This is a post co-written with Robert David, an experienced Sales executive for whom I have the highest regard. Feel free to contact Robert via LinkedIn or contact me via the email link on my blog home page to discuss this and other sales-related topics.
Not sure who first said, "you can't manage what you don't measure," but in looking at a company's 'sales effectiveness', you'll need to both manage and measure. Applies to a lot of other functions too, of course!
According to Wikipedia, "Sales effectiveness refers to the ability of a company’s sales professionals to “win” at each stage of the customer’s buying process, and ultimately earn the business on the right terms and in the right timeframe." In other words, its a process at which you have to win at each step to ultimately close the deal you want. And as a process, with the tools available today, it lends itself to an array of measurements that can be used to manage it. It's one of the key areas in any startup - the health of the pipeline and the effectiveness of the organization managing it.
Improving sales effectiveness is not just a sales issue - it’s a company-wide issue. It requires deep collaboration between sales and marketing to understand what’s working and not working, and continuous improvement of the knowledge, messages, skills, and strategies that sales people apply as they work sales opportunities. In fact, it extends beyond sales and marketing - particularly in a startup - EVERYONE is in sales and responsible for sales success. Engineering and development is - the product needs to work and solve the customer problem. Customer support is - keeping the customer happy and ready to buy more. Finance, professional services ... all of them!
As a start, here are 3 actions that you can do take immediately to come up with a rough measure of your firm's sales effectiveness:
1. Pipeline movement:
Most high tech organizations have moved away from relatively simplistic Excel-based pipelines to SaaS-based (on-demand) systems like Salesforce or Netsuite with sophisticated analytics and management tools.
Start by looking at your individual sales rep's pipeline, by different sales stage.

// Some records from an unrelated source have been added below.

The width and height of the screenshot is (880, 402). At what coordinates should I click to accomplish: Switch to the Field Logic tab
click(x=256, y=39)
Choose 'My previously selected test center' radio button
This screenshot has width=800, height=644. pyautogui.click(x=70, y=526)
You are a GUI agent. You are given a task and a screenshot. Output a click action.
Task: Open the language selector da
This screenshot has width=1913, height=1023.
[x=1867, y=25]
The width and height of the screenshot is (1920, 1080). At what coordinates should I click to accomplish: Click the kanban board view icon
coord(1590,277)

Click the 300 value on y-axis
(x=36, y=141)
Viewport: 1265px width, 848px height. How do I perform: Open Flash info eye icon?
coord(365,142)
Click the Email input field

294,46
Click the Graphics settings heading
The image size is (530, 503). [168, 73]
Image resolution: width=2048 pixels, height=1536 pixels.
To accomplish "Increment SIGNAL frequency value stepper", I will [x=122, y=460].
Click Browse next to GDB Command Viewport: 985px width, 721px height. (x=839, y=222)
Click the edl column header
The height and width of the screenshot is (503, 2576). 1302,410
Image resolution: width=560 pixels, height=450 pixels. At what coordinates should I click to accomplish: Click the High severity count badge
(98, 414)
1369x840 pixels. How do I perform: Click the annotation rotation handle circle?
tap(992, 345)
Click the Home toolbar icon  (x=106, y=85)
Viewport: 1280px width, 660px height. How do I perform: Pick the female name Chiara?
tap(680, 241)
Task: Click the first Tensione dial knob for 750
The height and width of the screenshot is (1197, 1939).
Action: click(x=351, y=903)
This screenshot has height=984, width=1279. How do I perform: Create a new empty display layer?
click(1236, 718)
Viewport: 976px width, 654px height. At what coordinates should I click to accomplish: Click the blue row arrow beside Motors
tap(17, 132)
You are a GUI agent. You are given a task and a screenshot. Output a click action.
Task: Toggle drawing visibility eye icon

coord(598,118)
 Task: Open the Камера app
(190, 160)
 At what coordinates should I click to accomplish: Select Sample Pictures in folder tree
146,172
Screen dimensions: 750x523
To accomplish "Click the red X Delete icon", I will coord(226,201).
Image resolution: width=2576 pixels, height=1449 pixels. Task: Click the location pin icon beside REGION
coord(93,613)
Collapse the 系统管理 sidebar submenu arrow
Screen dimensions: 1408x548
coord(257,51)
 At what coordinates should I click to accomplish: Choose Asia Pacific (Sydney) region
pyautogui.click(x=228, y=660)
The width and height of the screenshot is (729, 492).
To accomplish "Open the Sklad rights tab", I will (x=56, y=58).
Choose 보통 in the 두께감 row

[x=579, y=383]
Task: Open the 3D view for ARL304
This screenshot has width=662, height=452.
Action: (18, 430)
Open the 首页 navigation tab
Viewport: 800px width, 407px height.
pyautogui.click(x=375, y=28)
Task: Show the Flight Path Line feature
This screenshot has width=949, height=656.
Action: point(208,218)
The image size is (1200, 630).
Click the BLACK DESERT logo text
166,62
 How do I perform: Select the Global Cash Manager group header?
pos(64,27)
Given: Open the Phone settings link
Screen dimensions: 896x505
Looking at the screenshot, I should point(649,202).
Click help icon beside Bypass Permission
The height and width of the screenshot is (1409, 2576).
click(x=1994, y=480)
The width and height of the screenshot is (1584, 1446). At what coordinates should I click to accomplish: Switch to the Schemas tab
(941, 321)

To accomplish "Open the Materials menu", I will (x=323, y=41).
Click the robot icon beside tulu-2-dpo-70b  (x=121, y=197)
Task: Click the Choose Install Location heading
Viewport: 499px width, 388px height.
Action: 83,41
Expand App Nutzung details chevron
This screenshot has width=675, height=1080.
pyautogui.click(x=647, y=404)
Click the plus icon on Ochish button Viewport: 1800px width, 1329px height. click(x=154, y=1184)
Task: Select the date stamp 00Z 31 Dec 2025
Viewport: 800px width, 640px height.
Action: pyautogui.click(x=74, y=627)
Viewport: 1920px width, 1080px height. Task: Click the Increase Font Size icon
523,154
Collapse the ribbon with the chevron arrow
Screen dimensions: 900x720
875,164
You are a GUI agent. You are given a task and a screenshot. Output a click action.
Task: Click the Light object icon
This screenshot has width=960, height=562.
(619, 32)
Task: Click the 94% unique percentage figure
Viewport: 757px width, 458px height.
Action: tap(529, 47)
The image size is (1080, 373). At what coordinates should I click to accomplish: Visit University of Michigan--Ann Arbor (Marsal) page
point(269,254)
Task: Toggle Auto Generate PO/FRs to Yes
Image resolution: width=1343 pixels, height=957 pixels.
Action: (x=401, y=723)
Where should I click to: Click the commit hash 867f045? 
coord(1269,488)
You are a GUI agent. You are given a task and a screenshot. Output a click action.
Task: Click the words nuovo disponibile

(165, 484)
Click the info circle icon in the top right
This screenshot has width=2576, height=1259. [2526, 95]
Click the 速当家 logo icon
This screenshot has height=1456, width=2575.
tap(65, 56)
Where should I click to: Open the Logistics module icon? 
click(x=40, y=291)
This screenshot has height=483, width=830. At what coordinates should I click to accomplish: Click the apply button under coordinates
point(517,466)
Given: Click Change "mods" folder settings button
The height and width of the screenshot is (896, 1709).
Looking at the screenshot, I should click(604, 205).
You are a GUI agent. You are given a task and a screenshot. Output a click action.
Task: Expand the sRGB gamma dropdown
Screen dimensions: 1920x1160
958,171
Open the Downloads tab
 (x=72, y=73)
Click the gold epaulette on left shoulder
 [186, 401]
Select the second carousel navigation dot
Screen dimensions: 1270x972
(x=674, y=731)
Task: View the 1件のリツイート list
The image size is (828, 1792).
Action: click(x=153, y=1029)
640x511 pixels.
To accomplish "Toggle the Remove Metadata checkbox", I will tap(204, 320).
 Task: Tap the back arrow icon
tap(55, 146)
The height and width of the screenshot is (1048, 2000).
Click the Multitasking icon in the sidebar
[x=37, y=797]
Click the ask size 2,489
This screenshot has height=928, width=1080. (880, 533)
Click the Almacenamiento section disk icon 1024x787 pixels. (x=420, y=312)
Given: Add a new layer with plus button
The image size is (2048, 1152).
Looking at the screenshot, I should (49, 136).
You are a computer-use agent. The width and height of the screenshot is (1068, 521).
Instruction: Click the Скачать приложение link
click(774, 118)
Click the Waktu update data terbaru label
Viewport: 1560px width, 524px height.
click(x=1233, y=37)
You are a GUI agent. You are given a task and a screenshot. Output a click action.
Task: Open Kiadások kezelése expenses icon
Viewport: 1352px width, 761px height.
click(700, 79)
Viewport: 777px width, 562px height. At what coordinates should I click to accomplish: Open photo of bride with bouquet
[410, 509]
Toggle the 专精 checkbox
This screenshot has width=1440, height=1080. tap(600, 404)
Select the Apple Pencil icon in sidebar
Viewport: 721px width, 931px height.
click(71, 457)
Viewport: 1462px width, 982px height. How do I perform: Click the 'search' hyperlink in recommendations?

There are tools to see the 'movement' of deals from the first stages of engagement and qualification through to the final stages of closing the deal.
Create a metric that helps illuminate the positive (or negative) movement in the sales funnel. Rank order your reps and interview your reps that are succeeding in moving their deals along. What is working in terms of their sales development and what can be shared with the rest of your sales team.
On quarter over quarter basis, rate your pipeline movement on a 1 to 10 scale: 1 means 0% deals are not moving forward. 5 means 50% of your deals are moving forward. 10 means 100% of your deals are moving forward.
2. Failure to progress:
It's common to have a win/loss analysis report done quarterly for Executive review. What's less common is to do a 'failure to progress' analysis report by sales stage. Why have deals fallen off the pipeline and what can be done to remedy the situation? Is it a product, channel, or personnel issue that caused a deal to be removed or recycled from sales back to marketing?
As you attempt to maximize your rep's selling time for selling activities, consider using software from Marketo or Eloqua to re-market to accounts that are not ready to buy yet because of budget limitations or other reasons. This is a cumulative measure. Check how many deals failed to progress, the reasons why and how many deals are still in the pipeline. Rate failure to progress on a 1 to 10 scale: 1 means 10% of the deals have fallen off, 5 means 5% and 10 means 1% or less have gone off the pipeline.
3. Quota by sales stage:
Typically, sales quotas are doled out on a yearly basis in terms of product or services with quarterly, sometimes monthly, attainment milestones. But that number is all about 'closed deals/sales' and not about filling each stage of the pipeline with deals.
Unfortunately, in today's uncertain economic climate, management needs better visibility to help steer their team's daily/weekly sales activities. Most organizations use a 10 to 100% rating for each sales stage. Be sure the definitions for each stage are crystal clear so that everyone in your sales and marketing groups are fully on board and consistent in their use of a each rating mean.
If you have sales teams with responsibilities for particular stages (junior people qualifying opportunities, experienced people closing them), you can assign 'stage quota' to make sure that key actions are getting the proper level of focus. This is going to vary by company and industry. If you have set up 4 'must get done' activities, what percentage of those got done? Give your sales and marketing teams a 1 if they did 10% and up to a 10 if they did 100% of what was assigned.